Still, caffeine seems poised to retain its spot as the most widely consumed psychoactive drug on the planet.  In fact, we're being pumped up with caffeine like never before in cutely-packaged, highly-concentrated doses.  It’s not just the 12-oz can of cola with its 30 mg of caffeine, stores now sell breath mints crammed with 100 mg of caffeine per piece.  You can order a caffeinated syrup online that contains the same 100-mg dose in a single 1-oz serving.  Although the seller warns buyers that the syrup should be used sparingly, it's also suggested you “pour it on ice cream and pancakes.”   The surging $3 billion energy drink industry offers several 16-oz products with about 150 mg of caffeine, but you'll have to check the manufacturer's website to find that out, because it's not on the label.  Head over to the nearest exercise and nutrition store and it's likely you'll find a tub of caffeine powder to enhance your next workout, because caffeine increases exercise endurance.  Or how about a caffeinated soap that advertises 200 mg in 12 bath-time servings that are absorbed directly into the skin?

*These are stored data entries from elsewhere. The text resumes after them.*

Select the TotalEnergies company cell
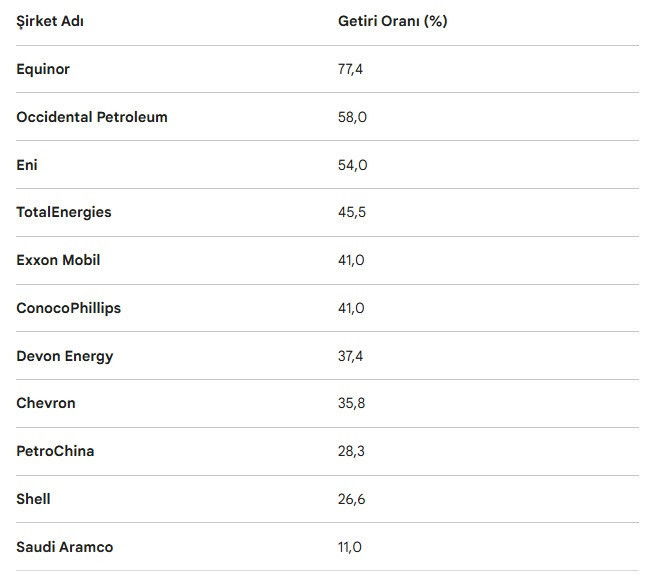(64, 212)
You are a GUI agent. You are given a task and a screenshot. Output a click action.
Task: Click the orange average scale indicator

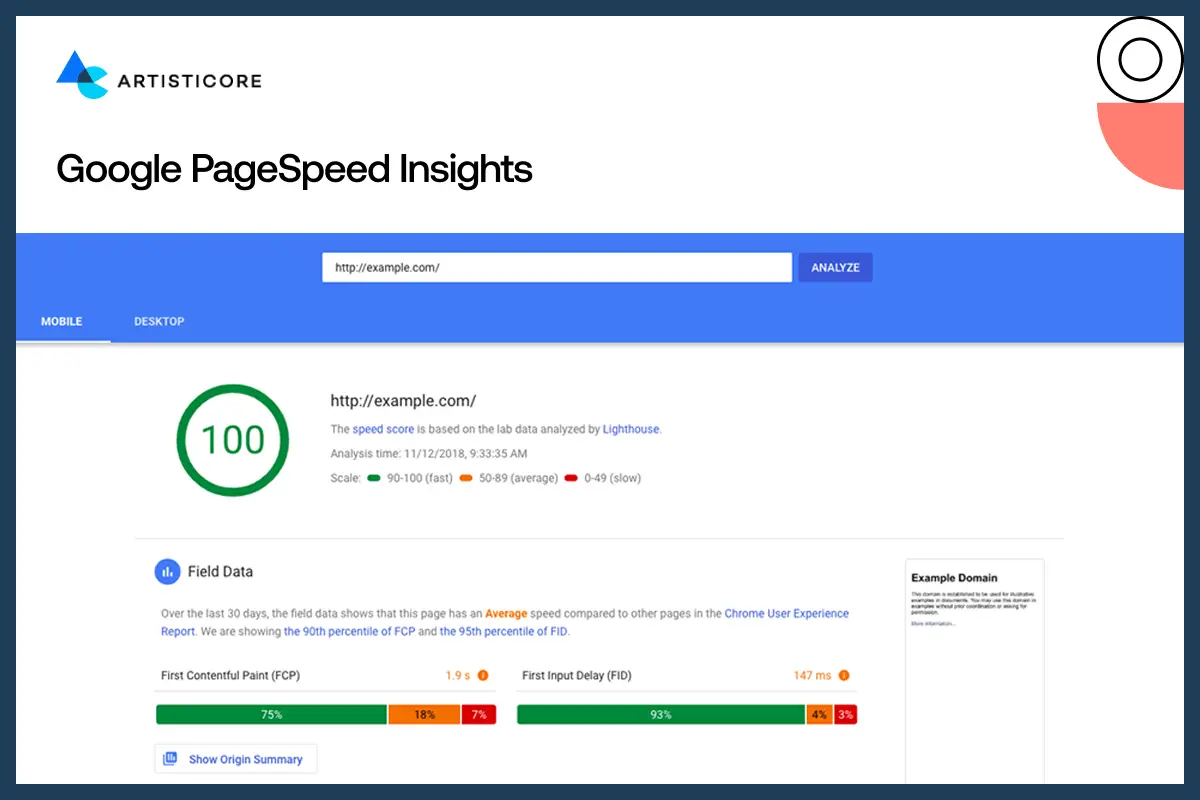(x=466, y=478)
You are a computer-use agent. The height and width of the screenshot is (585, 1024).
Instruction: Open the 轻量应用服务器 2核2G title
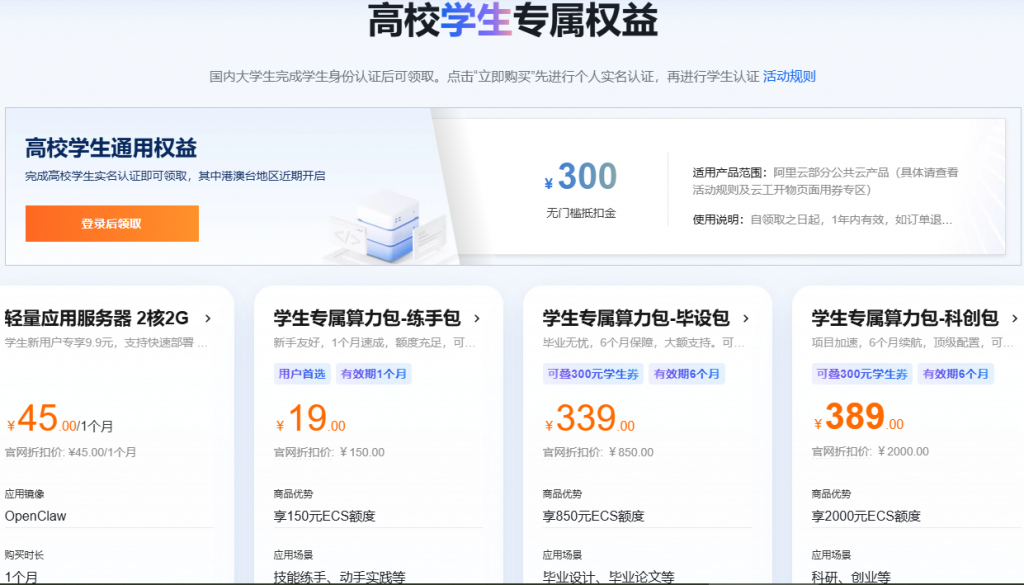(97, 319)
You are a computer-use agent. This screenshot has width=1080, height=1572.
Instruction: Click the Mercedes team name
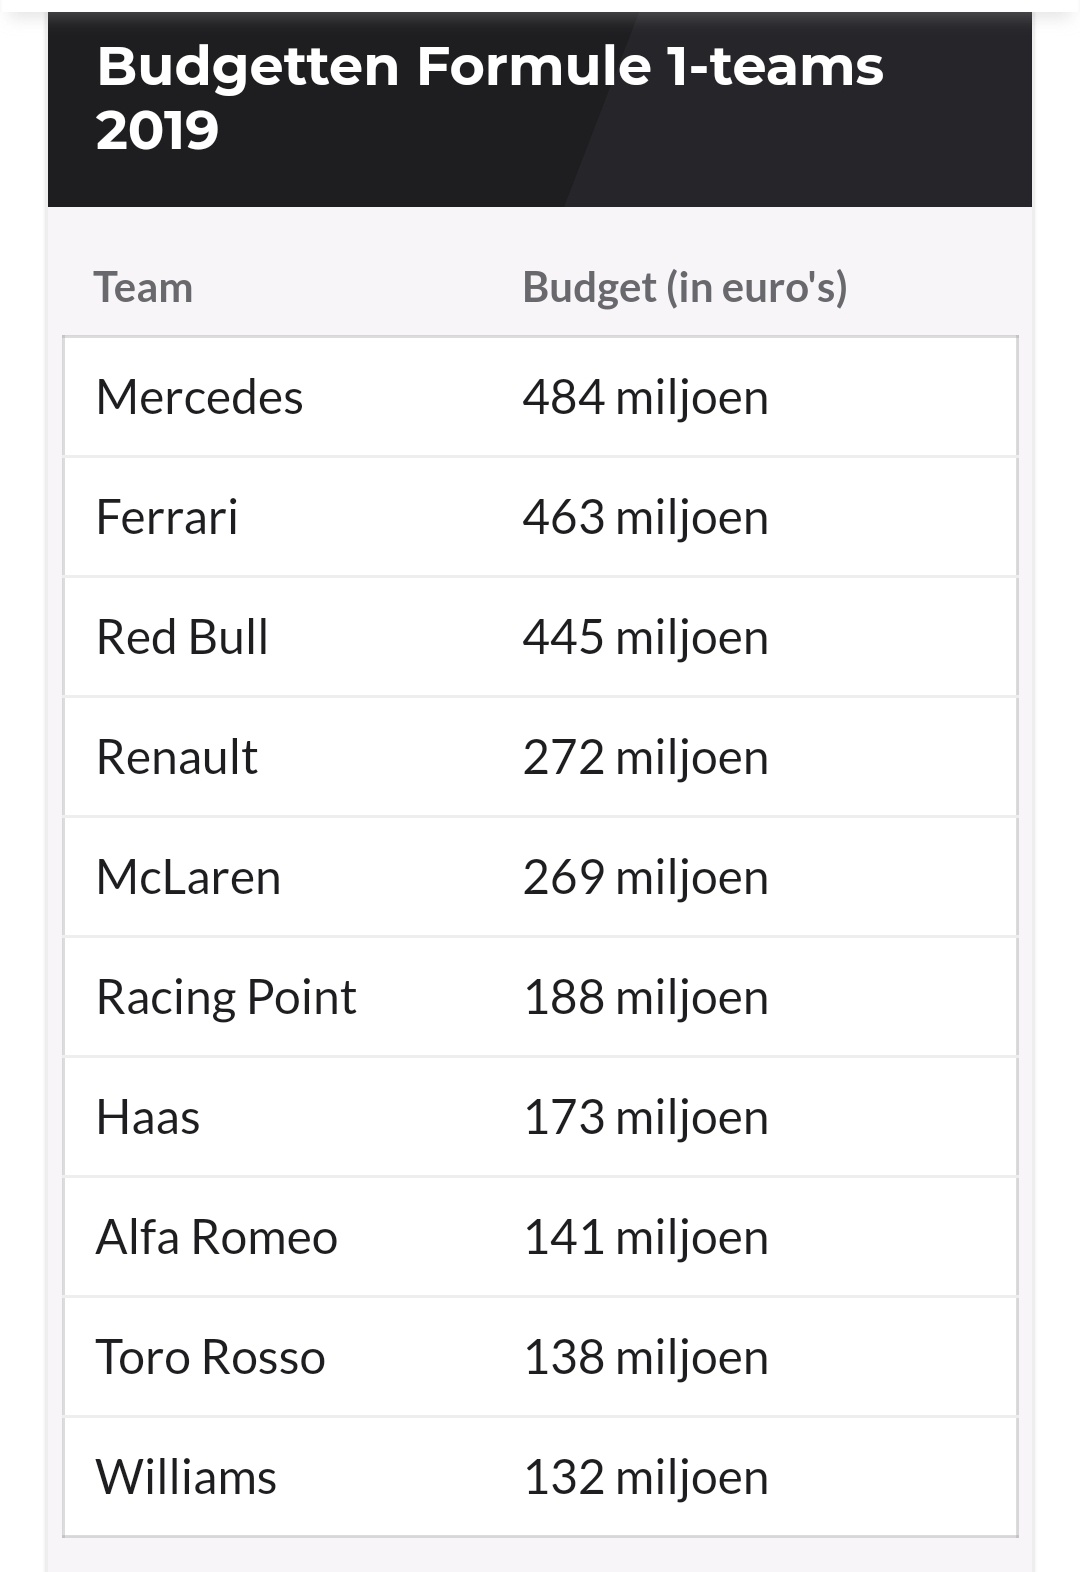click(199, 398)
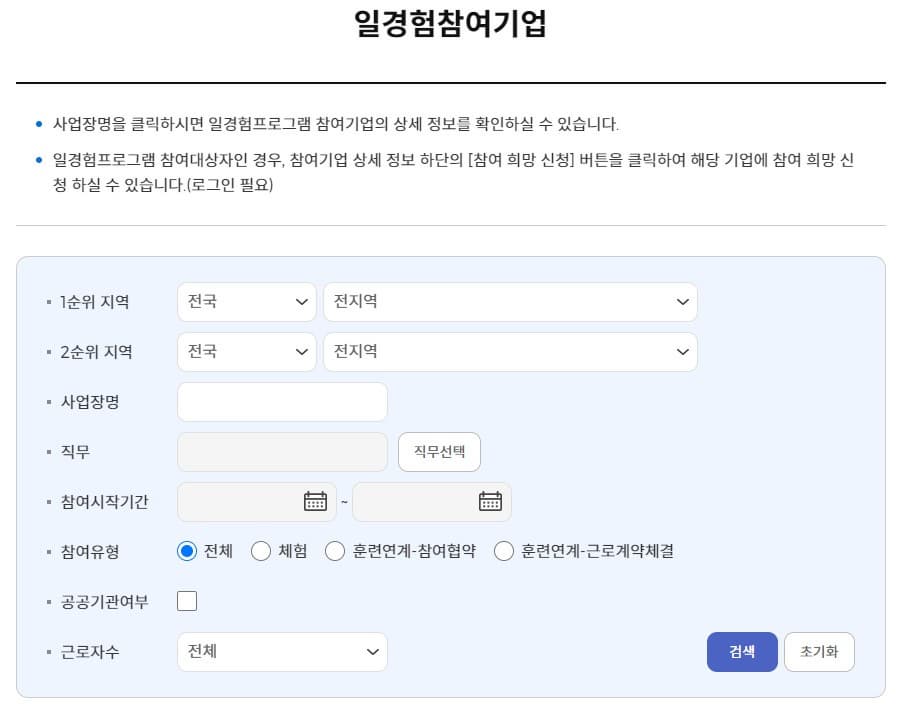Click the 사업장명 input field
This screenshot has width=903, height=710.
(x=281, y=401)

Even coffee drinkers might be getting more than they bargained for.  A study by the University of Florida College of Medicine found significant variation in the amount of caffeine in a 16-oz cup of Starbucks Breakfast Blend coffee.  Over a six-day sampling period, the caffeine dose ranged from 259 mg to 564 mg per cup.   “We know that the processing of the coffee beans can affect the amount of caffeine that's in the final grounded product,” explains Bruce Goldberger, associate professor of toxicology and psychiatry.  (An acute dose above 500 mg will negate most beneficial effects of caffeine and has been shown to increase stress levels in the body.) 

While it would be unfair for a caffeine-sensitive individual like myself to demand everyone give up this vice, it can't hurt to take an inventory of your caffeine intake.  For most adults, there's general consensus that 300 mg over the course of a day is a moderate amount.  At the very least, manufacturers should label the caffeine content in their drinks so consumers can compute their daily consumption.  Coffeehouses should also be encouraged to post the range of caffeine content in their products.

As I polish off my first cup of decaf, I decide it'll probably be my last.  I haven't even tried a caffeine-free cola since I kicked my habit; there's still a part of me that fears temptation, I guess.  As I head outside the cafe, I don't feel particularly energized nor spirited, but unlike the others who're just going inside, I don't feel like I have to come back, either.